Kenyan Celebrities Keep Bleeding Billions, Their Ignorance not an Alibi

 By Said Hasheem

In 1993, basketball legend Michael Jordan stormed into a Chicago courtroom, fighting to reclaim his name.

A local store had slapped “Michael Jordan’s Restaurant” on ads to hawk steaks and wings, without his consent. To them, it was savvy marketing. To Jordan, it was a violation of his empire.

“It’s not just about my name,” he told reporters. “It’s about people being misled into thinking I endorsed something I didn’t touch.”

The court sided with him, awarding millions in damages. His reputation, carefully crafted on and off the court, wasn’t just fame. It was a goldmine; one he’d protect at all costs.

Jordan turned his name into a billion-dollar brand, with his sneakers still ruling the market decades after his last game.

Forbes pegs his endorsement earnings at a staggering $2.4 billion, dwarfing his basketball paychecks.

In the West, celebrities like Jordan know fame is currency, and reputation is intellectual property. But in Kenya, stars are bleeding millions, their names exploited while their wallets stay empty.

Take Kikuyu gospel singer Hellen Muthoni. In January 2024, she found herself in a battle she never chose.

Solpia Kenya Limited, trading as Sistar Kenya, plastered her face across their hair product campaigns without her permission or a single shilling paid.

The Data Protection Commissioner slapped the company with a Sh500,000 fine, but Muthoni wasn’t impressed: “That’s pocket change compared to the reputation I’ve built,” she fumed through her lawyer. “This risks diluting my brand and killing my shot at real endorsement deals.”
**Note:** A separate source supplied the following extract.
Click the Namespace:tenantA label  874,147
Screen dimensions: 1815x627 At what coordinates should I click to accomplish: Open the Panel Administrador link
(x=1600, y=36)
Actor Paul Ogola knows the sting too. Last year, Shalina Healthcare Kenya Limited kept using his image to push Pharmasal, a pharmaceutical product, long after his six-month contract expired in August 2022. Billboards, calendars, websites, posters – his face was everywhere, without his consent.

The Data Commissioner hit the company with a Sh1.45 million fine: Sh500,000 for billboards, another Sh500,000 for calendars, Sh200,000 for online ads, and Sh250,000 for violating his rights. A win, sure, but a drop in the bucket compared to the value of his goodwill.
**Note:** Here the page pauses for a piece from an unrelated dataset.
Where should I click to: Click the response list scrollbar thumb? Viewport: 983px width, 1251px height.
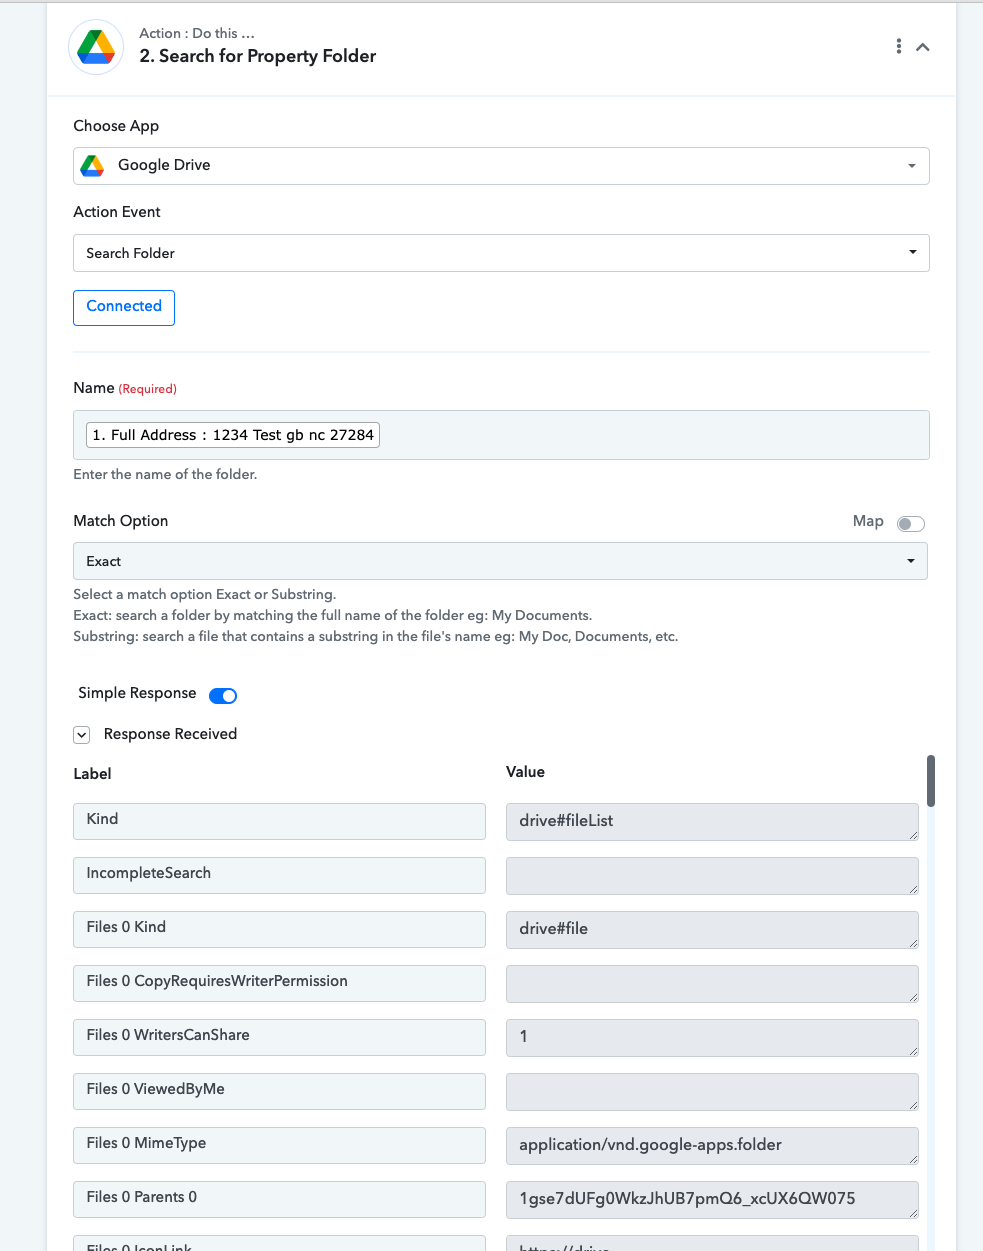pos(931,780)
These aren’t isolated cases. They expose a harsh truth about Kenya’s creative economy. Celebrities are losing control of their names, their images, and the millions tied to their reputations.

Intellectual property expert Dave Muli puts it bluntly: “Kenyan stars are missing out on fortunes. Can any of them keep cashing in on their brand long after their prime or even after they’re gone?”

In the West, the estates of icons like Charlie Chaplin rake in millions yearly. Even in Kenya, Charlie Bistro pays licensing fees to use Chaplin’s likeness. “Which Kenyan artist has that kind of goodwill?” Muli challenges.

Goodwill, the invisible currency of trust, style, and influence, is fragile but powerful. A scandal can torch it overnight, but when nurtured, it can outlive the star.

“A celebrity is someone widely recognized for their achievements. When that recognition is cultivated over time, it creates goodwill that can be monetized. But it has to be protected,” says Muli.

Babe Ruth, dead since 1948, still endorses products 75 years later, making him one of the top-earning deceased athletes. In Kenya? “When our celebrities die, they’re forgotten almost instantly,” Muli laments.

The roots of celebrity power trace back to early Hollywood, when studios tried to keep actors nameless to curb their influence. They failed.

Fans fell hard for faces like Mary Pickford, who by 1916 was Hollywood’s first millionaire, earning $1 million a year. Her goodwill was so potent that fans mimicked her hairstyles and mannerisms.

Pickford cashed in, endorsing banks to beauty products, turning her fame into a business empire.

So why are Kenyan stars lagging? Muli points to shaky laws and low awareness. Kenya lacks clear “celebrity rights” statutes, forcing stars to lean on patchwork protections like privacy, defamation, and copyright.

These stop misuse but don’t unlock long-term wealth. “Our celebrities are stuck using negative rights,” Muli explains. “They can block exploitation, but they’re not building brands that endure.” His fix? Get proactive: trademark names, catchphrases, and logos; copyright creative works; leverage consumer protection laws against deceptive endorsements. “Trademarks and copyrights aren’t just shields. They are tools to turn goodwill into generational wealth.”

For now, Kenyan celebrities scrape by on gigs and fleeting endorsements, rarely transforming their fame into lasting empires.

Muli’s question lingers: “Are our stars there yet? Not even close. Can they build that kind of goodwill? Absolutely, if they start treating their brand like the asset it is.” For  now the clock is ticking, and millions are slipping away.